Sunday, August 15, 2010

The Pragmatic Capability Model Of Software Delivery (PCM-OSD)

The “Agile” vs “Formal” delivery discussion is well underway – with many interesting posts on the subject (such as The Agile Flywheel).
I was interested in this discussion because I needed to answer the question:
“How good are we at delivering software products?”
The reason for asking the question was a “platform” that we had created, a platform in the sense that other teams were expected to build applications on top of it. If we were expecting other teams to build on top of it we needed to ensure that it was “good quality”, that it would provide a firm foundation for their work. Also as it was a platform with many teams using a shared infrastructure, applications built on top of the platform had to be of “good quality” as well, otherwise they would degrade the platform for others.
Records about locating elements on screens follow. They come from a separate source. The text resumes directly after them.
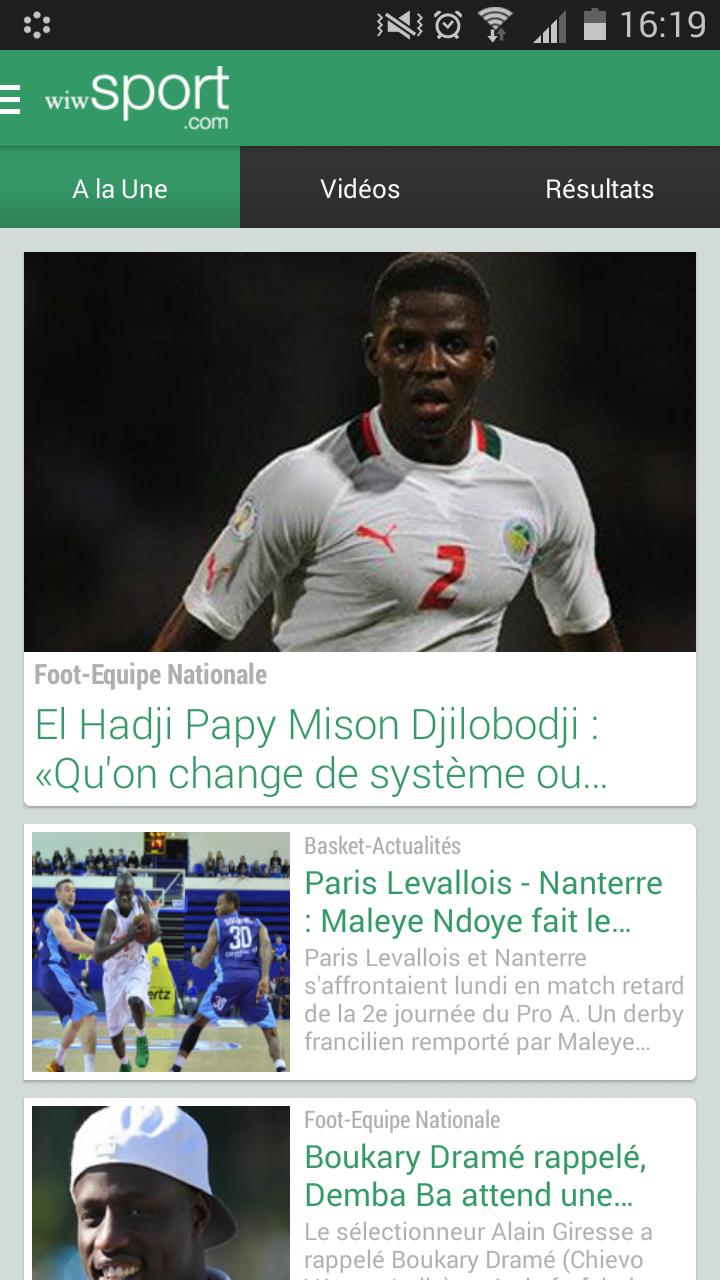The width and height of the screenshot is (720, 1280).
Task: Select the A la Une tab
Action: 119,187
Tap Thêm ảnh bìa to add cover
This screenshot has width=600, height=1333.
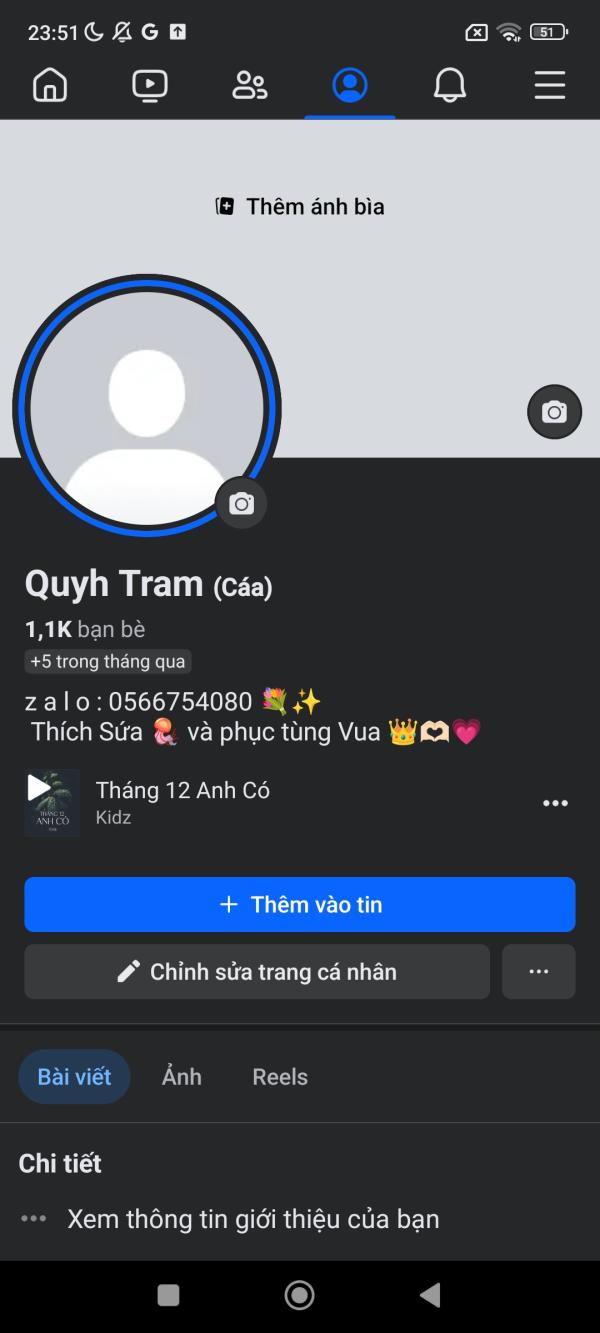click(301, 207)
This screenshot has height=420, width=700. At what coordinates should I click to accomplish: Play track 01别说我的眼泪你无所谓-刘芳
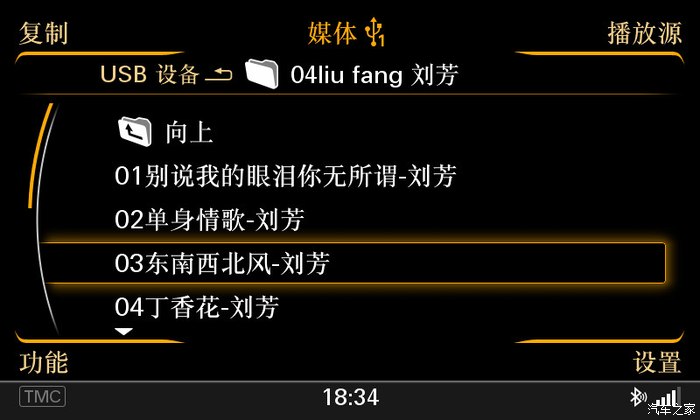coord(285,177)
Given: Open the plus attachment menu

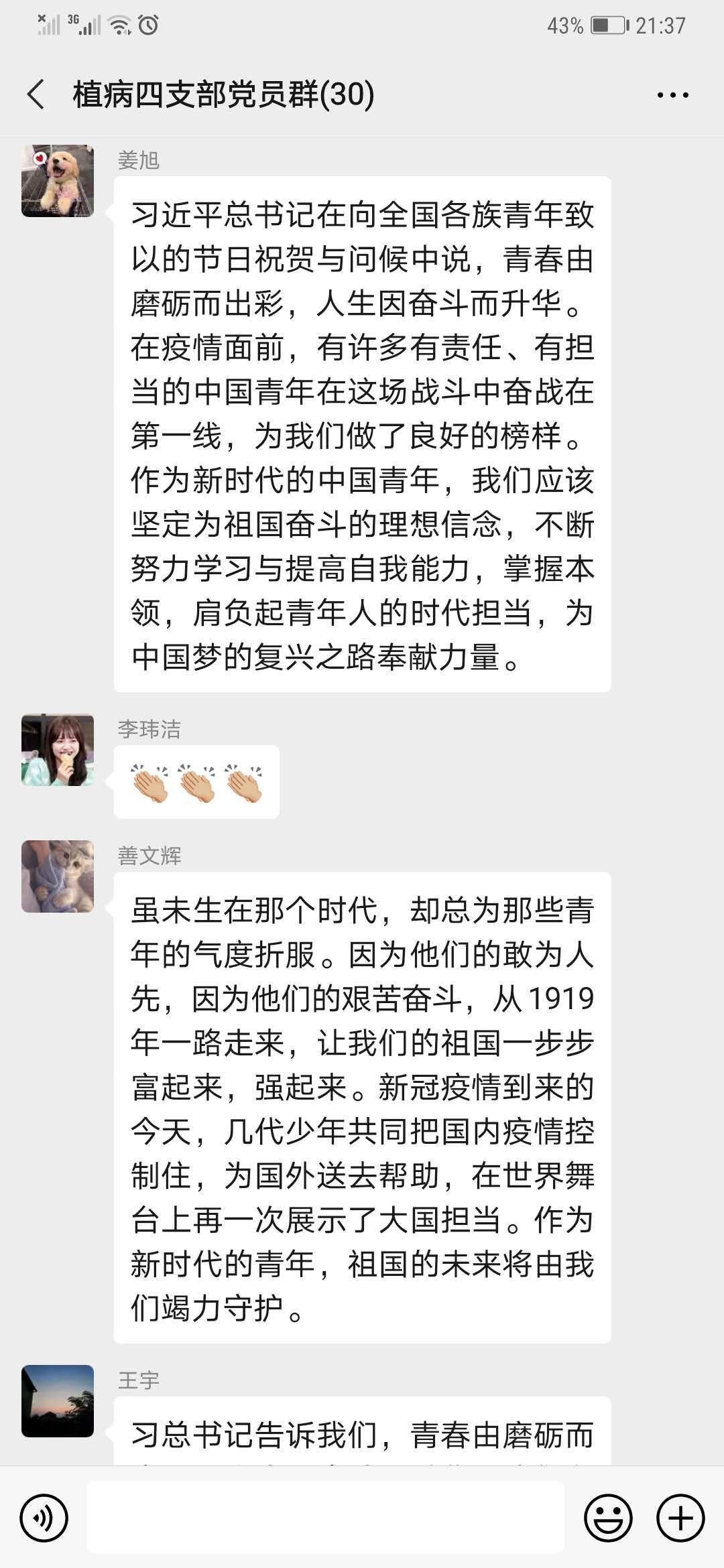Looking at the screenshot, I should (680, 1518).
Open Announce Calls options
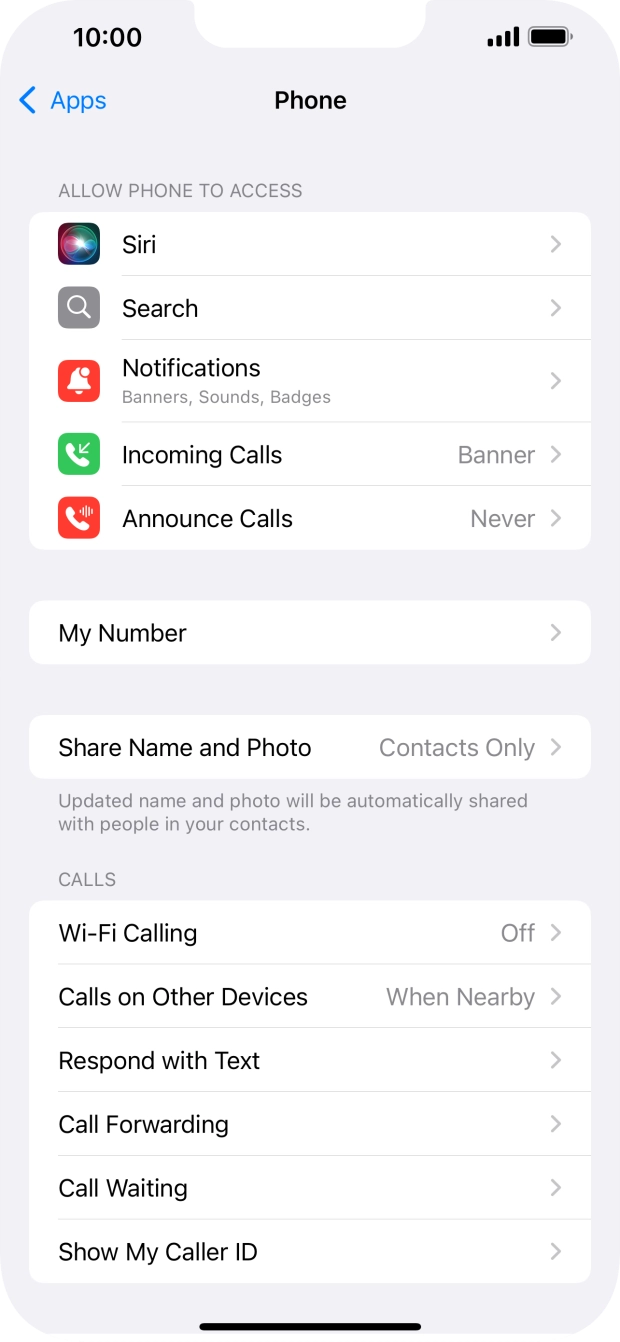The width and height of the screenshot is (620, 1342). click(x=310, y=518)
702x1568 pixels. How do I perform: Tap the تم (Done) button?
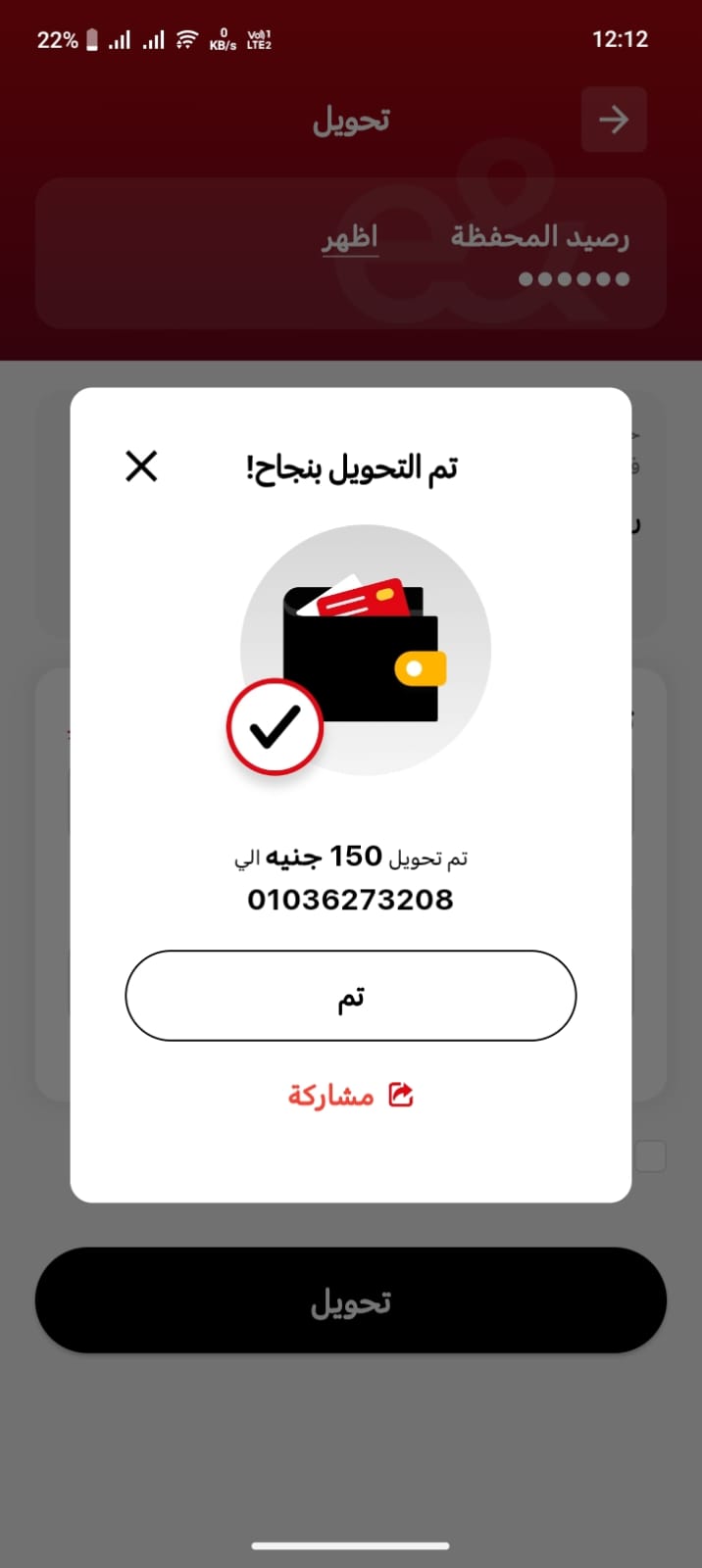click(x=350, y=996)
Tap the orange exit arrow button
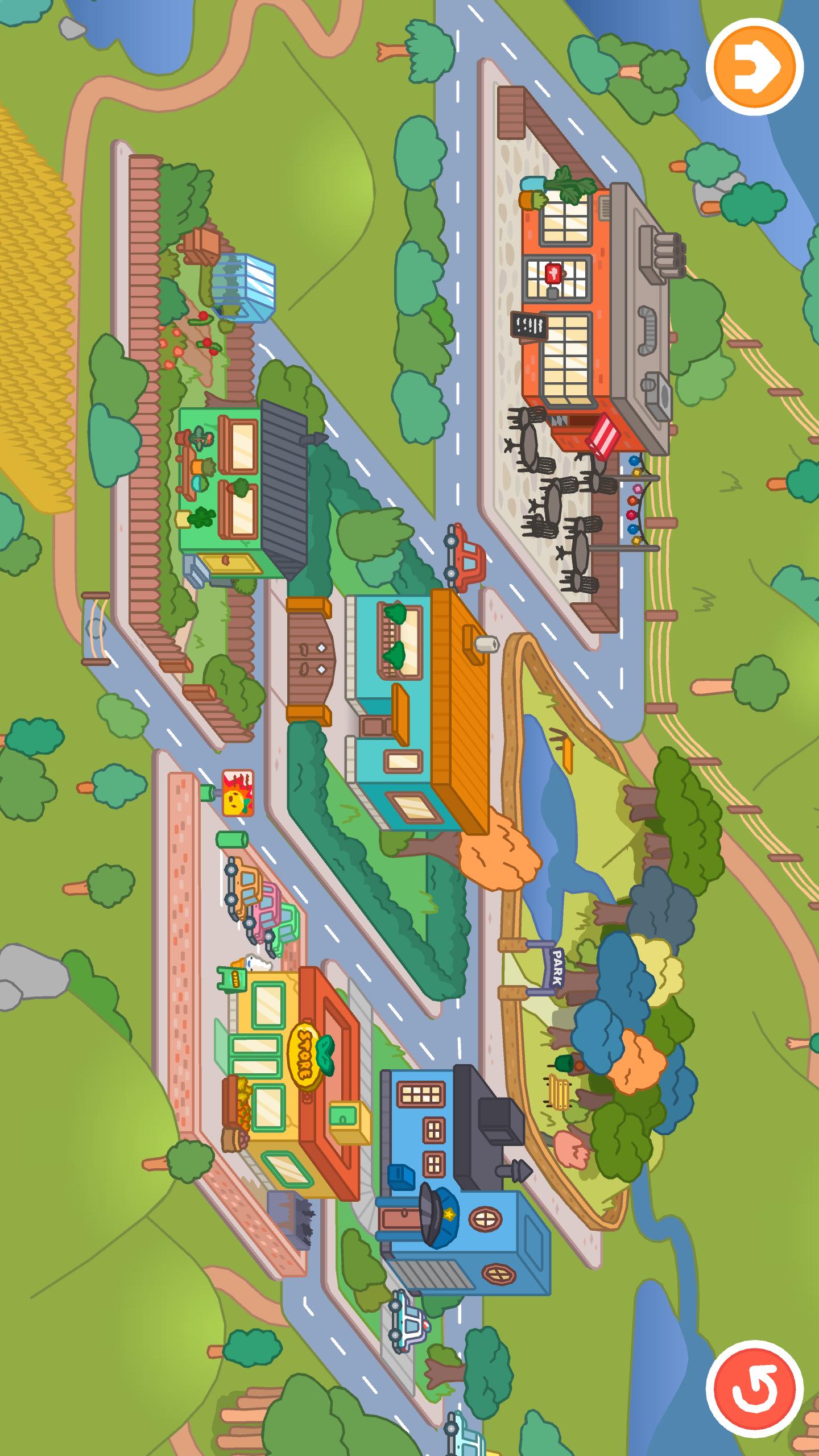Image resolution: width=819 pixels, height=1456 pixels. click(754, 67)
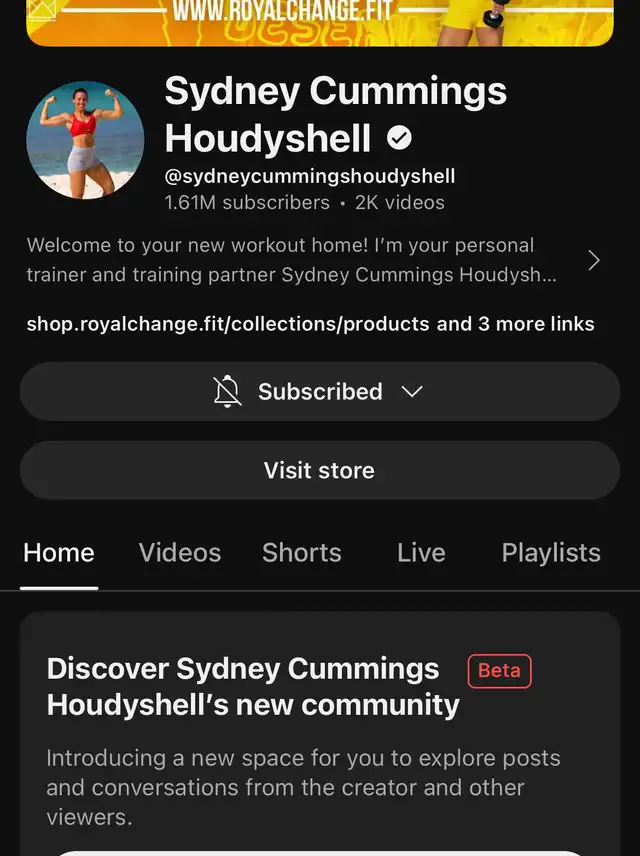
Task: Switch to the Shorts tab
Action: coord(302,553)
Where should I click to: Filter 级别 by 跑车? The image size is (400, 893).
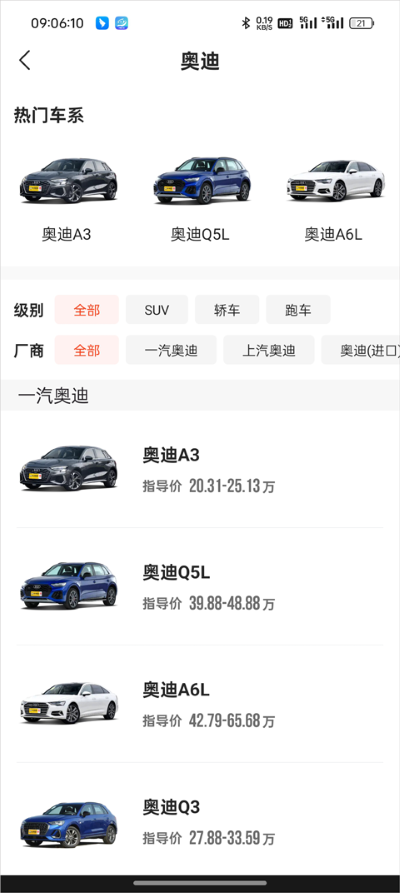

Of course it’s hard to quantitatively define “good quality”, we can all recognised a good product like, but it’s harder to quantify all the attributes and processes that go into making a good product. It’s even harder to definitively show that a particular product is good enough against the nebulous label of “good quality”.

Unfortunately that’s exactly what we needed to do.

Creating a model

The approach taken was to create a model that captured the definition of “good quality”, which turns out to be a measure of how well a particular team delivers software products.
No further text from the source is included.